Proposed regulations establish analytical framework for determining whether assets qualify as real property for purposes of the REIT rules.
On May 14, 2014, the Internal Revenue Service (IRS) published in the Federal Register proposed regulations that clarify the definition of “real property” for purposes of the real estate investment trust (REIT) rules of the Internal Revenue Code (Code). Consistent with existing REIT rules and IRS published guidance, the proposed regulations define real property to include land, inherently permanent structures and structural components. The proposed regulations provide safe harbors for determining whether certain assets are real property, as well as facts and circumstances tests for determining whether assets not listed under the safe harbors are real property. In addition, the proposed regulations identify certain types of intangible assets that are real property or interests in real property for REIT purposes.

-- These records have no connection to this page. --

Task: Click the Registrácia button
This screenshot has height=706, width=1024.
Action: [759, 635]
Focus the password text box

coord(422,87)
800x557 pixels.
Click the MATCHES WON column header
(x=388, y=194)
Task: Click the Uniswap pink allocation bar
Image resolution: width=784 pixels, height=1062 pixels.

Existing law provides only limited guidance on the meaning of real property for purposes of the REIT rules. Treasury regulations promulgated under the REIT provisions of the Code define real property as “land or improvements thereon, such as buildings or other inherently permanent structures thereon (including items which are structural components of such buildings or structures),” but do not elaborate on the meaning of these terms. As noted in the preamble to the proposed regulations, the IRS issued a handful of revenue rulings between 1969 and 1975 addressing whether certain assets qualify as real property for REIT purposes. Since then, the IRS has issued private letter rulings addressing whether various other types of assets qualify as real property for REIT purposes. However, such private letter rulings are limited to their particular facts and taxpayers other than the taxpayer that received the ruling may not rely on these rulings. Therefore, the IRS has acknowledged the need to provide additional published guidance on the definition of real property for REIT purposes. The proposed regulations are generally consistent with the positions the IRS has taken in prior rulings and taxpayers are likely to welcome the clarification of these rules.